Present the lines of the data as a numbered list, starting at the very first line and ending at the line containing "This screenshot has", with both ends included and any blank lines left out.

= = =

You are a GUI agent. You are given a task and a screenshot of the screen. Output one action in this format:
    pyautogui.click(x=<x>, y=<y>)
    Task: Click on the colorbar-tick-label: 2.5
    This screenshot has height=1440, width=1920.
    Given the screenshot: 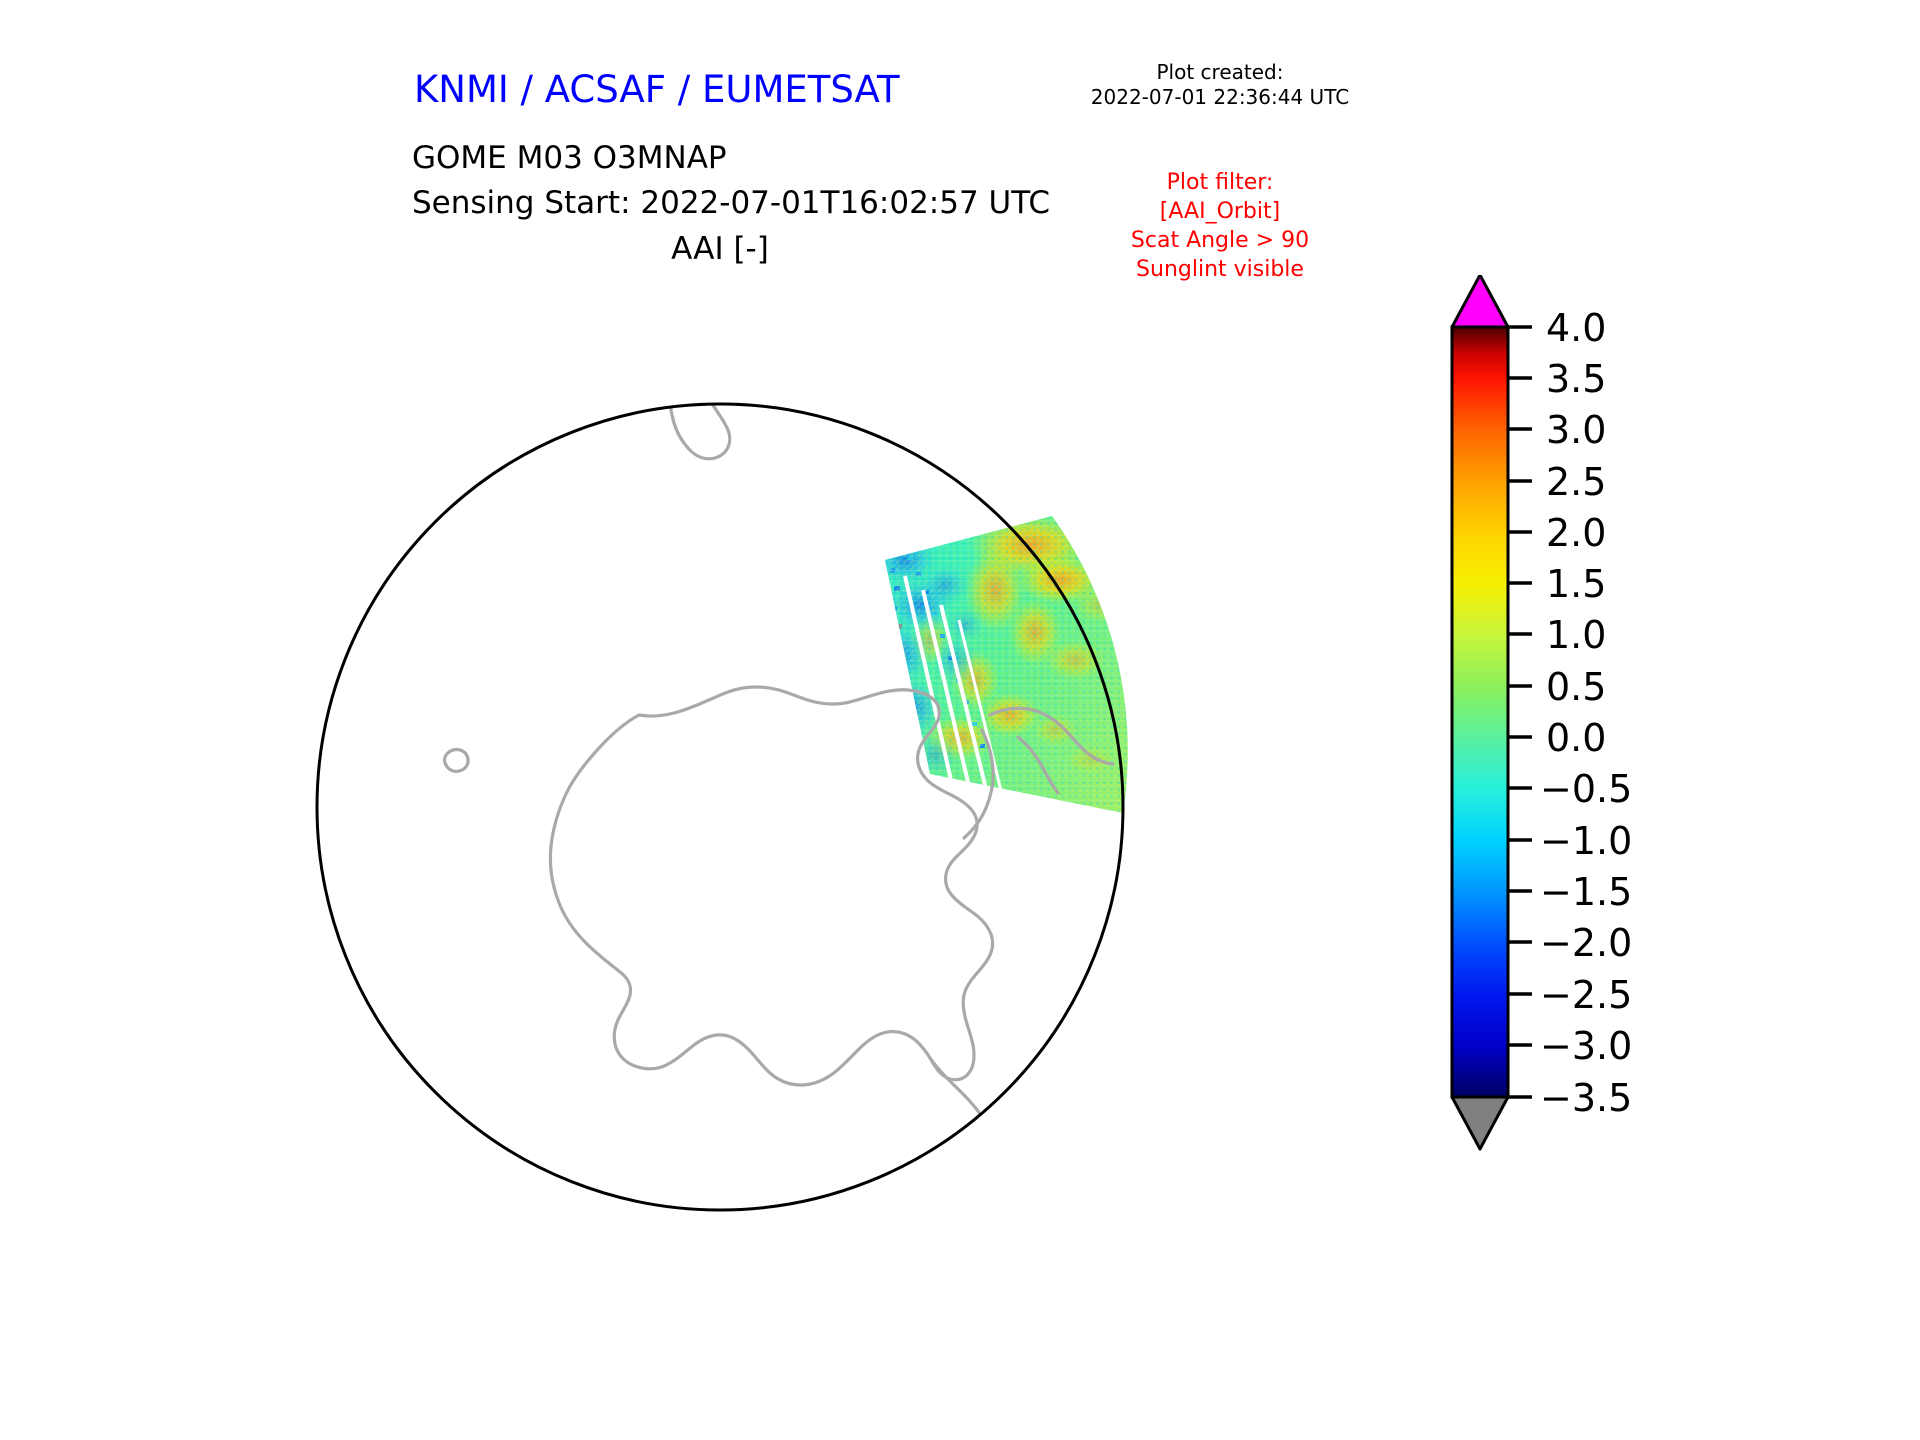 What is the action you would take?
    pyautogui.click(x=1576, y=482)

= = =

| Written response |
1. You are a GUI agent. You are given a task and a screenshot of the screen. Output one action in this format:
2.     pyautogui.click(x=<x>, y=<y>)
3.     Task: Click on the colorbar-tick-label: 2.5
4.     This screenshot has height=1440, width=1920.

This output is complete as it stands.